After their arrests, Flores and Vasquez were each indicted on one count of conspiracy to distribute heroin, 21 U.S.C. § 846, and on one count of possession of heroin with intent to distribute, 21 U.S.C. § 841(a)(1). Since she was charged with a possessory offense, under Jones v. United States, 362 U.S. 257, 80 S.Ct. 725, 4 L.Ed.2d 697 (1960), Vasquez had automatic standing to challenge the search by moving to suppress the evidence obtained although she has never claimed a possessory interest in the luggage searched. See also Rakas v. Illinois, 439 U.S. 128, 135 n.4, 99 S.Ct. 421, 426, 58 L.Ed.2d 387 (1978) (“We have not yet had occasion to decide whether the automatic standing rule of Jones survives our decision in Simmons v. United States, 390 U.S. 377, 88 S.Ct. 967, 19 L.Ed.2d 1247 (1968).”); United States v. Riquelmy, 572 F.2d 947, 950 (2d Cir. 1978) (“we have declined the invitation to rule out automatic standing until the Supreme Court rules on that issue . . .”); United States v. Galante, 547 F.2d 733, 737 (2d Cir. 1976), cert. denied, 431 U.S. 969, 97 S.Ct. 2930, 53 L.Ed.2d 1066 (1977). A defendant successfully invoking automatic standing need not, in addition, meet the usual requirement of demonstrating the invasion of a personal Fourth Amendment right. United States v. Oates, supra.

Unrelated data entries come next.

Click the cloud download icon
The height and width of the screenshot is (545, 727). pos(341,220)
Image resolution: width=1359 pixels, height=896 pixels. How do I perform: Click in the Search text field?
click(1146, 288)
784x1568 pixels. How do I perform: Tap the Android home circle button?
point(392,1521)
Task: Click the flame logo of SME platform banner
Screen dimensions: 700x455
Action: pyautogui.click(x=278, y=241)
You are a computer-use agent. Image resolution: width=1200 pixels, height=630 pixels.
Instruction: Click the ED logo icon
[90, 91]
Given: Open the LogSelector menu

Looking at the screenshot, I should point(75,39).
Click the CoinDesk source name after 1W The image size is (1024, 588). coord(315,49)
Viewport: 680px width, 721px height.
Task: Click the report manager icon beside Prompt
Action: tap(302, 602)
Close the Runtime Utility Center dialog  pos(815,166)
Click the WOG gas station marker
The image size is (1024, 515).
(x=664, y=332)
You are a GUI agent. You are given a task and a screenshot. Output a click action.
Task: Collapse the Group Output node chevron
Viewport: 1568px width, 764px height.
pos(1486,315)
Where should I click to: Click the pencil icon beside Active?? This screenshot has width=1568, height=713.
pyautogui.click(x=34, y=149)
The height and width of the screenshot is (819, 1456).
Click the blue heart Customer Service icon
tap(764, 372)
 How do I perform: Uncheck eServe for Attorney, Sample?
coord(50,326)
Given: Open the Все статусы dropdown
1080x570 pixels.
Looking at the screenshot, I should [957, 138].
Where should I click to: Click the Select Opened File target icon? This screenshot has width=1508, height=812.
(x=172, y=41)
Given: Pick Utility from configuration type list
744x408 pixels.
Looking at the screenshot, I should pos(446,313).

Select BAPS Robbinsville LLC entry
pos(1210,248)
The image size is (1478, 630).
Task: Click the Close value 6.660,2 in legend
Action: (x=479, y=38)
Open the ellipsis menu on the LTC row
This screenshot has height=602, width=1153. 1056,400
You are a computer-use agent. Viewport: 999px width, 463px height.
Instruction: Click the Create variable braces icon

However, standing to appeal is not necessarily coextensive with standing to raise an issue in the trial court. After Judge Platt denied the defendants’ suppression motions, Vasquez pleaded guilty only to the communications facility charge, which did not appear in the indictment but was contained in a one-count superseding information filed upon her waiver of indictment. Because Vasquez stands convicted of only a non-possessory offense she cannot now rely on the doctrine of automatic standing in challenging that conviction. Nor can the government or the district court confer standing to appeal, as part of a plea bargain, where it does not otherwise exist.

In the record of the proceedings below, there is no mention of the issue of standing to appeal. Therefore, it is possible that Vasquez’s guilty plea was induced, at least in part, by the belief that she would be permitted to appeal both issues that were decided by the denial of her motion to suppress.

Because Vasquez may have neglected to claim a possessory interest in the luggage only because of the assumption, apparently shared by the parties and the court below, that it was unnecessary for her to do so, and because the *1347record indicates that such a claim might possibly have been sustained, we reach the merits of her argument in order to ensure that she receives the full benefit of her plea bargain. But cf. Rakas v. Illinois, supra, 439 U.S. at 130 n. 1, 99 S.Ct. 421.